As they finished speaking the Tory controlling and majority Group moved an amendment that removed the word ‘emergency’ from the entire motion (except the name of the motion) and drained it of meaningful actions and commitments.

Within seconds the debate had reduced itself to a farce and we were, as a council, trapped into a daft and circular row over the trivial wording of partisan amendments.

The only losers were the people of Derbyshire - to make matters worse the Labour Leader in a pre-planned stunt led a walk out of her councillors as they lost the vote to the Conservatives.

So my own Group having voted against the amendment voted in favour of a motion that was called ‘Declaring a Climate Emergency in Derbyshire’ which actually did no such thing.

It was all a demonstration of poor politics by both those parties and a shameful exhibition of how things should not be done. My own Group were unable to stop the sham from unfolding in front of us.

As an individual councillor and as a community activist I left feeling ashamed at the reality of what the Council had failed to achieve. The residents of Derbyshire and this planet itself both deserve better.

I am sorry and I want to assure my residents that I will work harder for a better politics - you deserve no less.

Ed Fordham 

This letter appeared in the Derbyshire Times https://www.derbyshiretimes.co.uk/news/opinion/letter-people-of-derbyshire-have-been-let-down-by-poor-politics-from-tories-and-labour-3320588

Monday, July 12, 2021

Scrutiny and healthcare in Derbyshire

Today was the first meeting of the Improvement and Scrutiny Committee for Health in the new Council.

The process felt slightly strained with councillors in the Council Chamber in Matlock and all of the health professionals in zoom from afar.  

I was able to ask a fair few questions and pressed Sharon Martin, the Executive Chief Operating Officer of the Derby and Burton NHS Foundation Trust on the plans to catch up on planned care. There is of course a huge backlog in the aftermath of Covid but I remain sceptical that the recovery cab be so easily handled. We were told that going from 6 operating theatres to eleven at Chesterfield was possible and planned but I have asked that the transition be reported to the next meeting.

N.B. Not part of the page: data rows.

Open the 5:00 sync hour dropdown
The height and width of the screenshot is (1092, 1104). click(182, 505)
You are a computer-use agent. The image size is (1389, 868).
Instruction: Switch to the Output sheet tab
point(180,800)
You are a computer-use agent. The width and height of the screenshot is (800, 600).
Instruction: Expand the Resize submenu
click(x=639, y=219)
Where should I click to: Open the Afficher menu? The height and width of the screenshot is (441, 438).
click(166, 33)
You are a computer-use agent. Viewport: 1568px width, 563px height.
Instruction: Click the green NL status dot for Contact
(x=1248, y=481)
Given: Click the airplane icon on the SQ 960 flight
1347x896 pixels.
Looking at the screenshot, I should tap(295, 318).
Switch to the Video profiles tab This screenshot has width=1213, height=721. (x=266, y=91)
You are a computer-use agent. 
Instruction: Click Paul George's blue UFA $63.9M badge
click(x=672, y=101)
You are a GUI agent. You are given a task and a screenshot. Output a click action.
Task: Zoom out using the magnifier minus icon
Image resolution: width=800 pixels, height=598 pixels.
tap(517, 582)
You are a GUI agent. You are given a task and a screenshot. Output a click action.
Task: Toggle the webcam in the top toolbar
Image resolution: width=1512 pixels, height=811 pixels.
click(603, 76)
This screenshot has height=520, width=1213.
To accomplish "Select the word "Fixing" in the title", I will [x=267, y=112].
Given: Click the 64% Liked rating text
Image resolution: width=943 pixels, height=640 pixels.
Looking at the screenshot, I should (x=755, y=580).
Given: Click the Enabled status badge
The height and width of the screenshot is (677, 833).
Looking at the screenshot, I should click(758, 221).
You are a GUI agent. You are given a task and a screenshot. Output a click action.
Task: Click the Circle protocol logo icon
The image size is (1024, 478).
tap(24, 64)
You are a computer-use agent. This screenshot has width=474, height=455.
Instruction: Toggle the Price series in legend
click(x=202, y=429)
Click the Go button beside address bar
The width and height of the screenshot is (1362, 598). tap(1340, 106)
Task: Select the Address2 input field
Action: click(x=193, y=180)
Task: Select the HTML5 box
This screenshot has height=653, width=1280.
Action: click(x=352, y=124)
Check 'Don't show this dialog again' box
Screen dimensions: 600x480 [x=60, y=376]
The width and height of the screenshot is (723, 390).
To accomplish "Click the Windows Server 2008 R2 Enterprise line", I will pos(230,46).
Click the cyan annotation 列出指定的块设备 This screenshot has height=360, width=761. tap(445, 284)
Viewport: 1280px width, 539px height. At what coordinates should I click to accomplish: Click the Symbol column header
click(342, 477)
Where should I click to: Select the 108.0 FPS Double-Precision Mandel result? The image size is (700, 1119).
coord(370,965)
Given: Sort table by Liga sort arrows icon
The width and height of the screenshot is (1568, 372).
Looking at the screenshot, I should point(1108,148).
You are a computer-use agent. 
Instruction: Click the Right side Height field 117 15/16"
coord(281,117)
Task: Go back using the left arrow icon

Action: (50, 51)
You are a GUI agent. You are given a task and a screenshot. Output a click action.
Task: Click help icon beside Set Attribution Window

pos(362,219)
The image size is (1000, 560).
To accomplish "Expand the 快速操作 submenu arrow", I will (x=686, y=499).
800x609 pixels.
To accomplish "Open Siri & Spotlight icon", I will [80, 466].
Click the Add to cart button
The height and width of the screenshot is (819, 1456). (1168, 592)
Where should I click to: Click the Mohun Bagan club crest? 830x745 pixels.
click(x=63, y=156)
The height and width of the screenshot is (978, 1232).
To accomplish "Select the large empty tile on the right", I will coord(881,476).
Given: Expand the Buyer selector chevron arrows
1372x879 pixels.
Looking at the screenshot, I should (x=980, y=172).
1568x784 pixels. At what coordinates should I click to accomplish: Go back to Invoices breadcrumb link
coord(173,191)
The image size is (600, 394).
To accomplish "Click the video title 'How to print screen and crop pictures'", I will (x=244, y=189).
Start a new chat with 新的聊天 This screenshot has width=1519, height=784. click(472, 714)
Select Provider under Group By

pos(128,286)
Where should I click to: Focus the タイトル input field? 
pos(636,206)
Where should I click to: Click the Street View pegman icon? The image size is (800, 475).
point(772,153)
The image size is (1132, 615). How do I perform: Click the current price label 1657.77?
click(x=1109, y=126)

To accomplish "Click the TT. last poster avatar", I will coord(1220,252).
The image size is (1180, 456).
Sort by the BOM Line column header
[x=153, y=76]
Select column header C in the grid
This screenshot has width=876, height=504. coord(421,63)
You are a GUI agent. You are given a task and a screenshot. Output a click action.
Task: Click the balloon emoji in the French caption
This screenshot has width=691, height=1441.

Further, I asked about the waiting times for ophthalmology and questioned whether it was accurate that from a waiting time of 18 weeks it has dropped to 11 weeks. Again I have asked for the numbers to be checked but I remain sceptical that this is accurate.

When it came to mental healthcare there is welcome investment in the provision and quality of care for the Hartington suit at Chesterfield and this is to be in place by Spring 2024. Whilst there is no reduction in the provision I questioned Andy Harrison and Mick Burrows if it was likely that we would not need additional mental health bed capacity in three years time and that in fact we would quite quickly see we had greater need than now.  I was assured it was suitable and that there is recruitment of mental health nurses who will deal with community care (as it were) but I will keep a close eye on this as again I found myself being sceptical.

The final issue we discussed was around dementia care and I raised what seems to be the presumption that those who are married or partnered to anyone with dementia is assumed to be the carer. I was told by Mike Hammond that this was not the presumption, but my experience and feedback from residents suggests otherwise.

More to follow on all of these but this hopefully gives you in insight into the issues and the opportunities we have as councillors to ask and to challenge.

We have been asked to put forward issues of healthcare for scrutiny and i have already flagged dentistry and how that is handled in Covid and via 111. What issues would you like me to raise?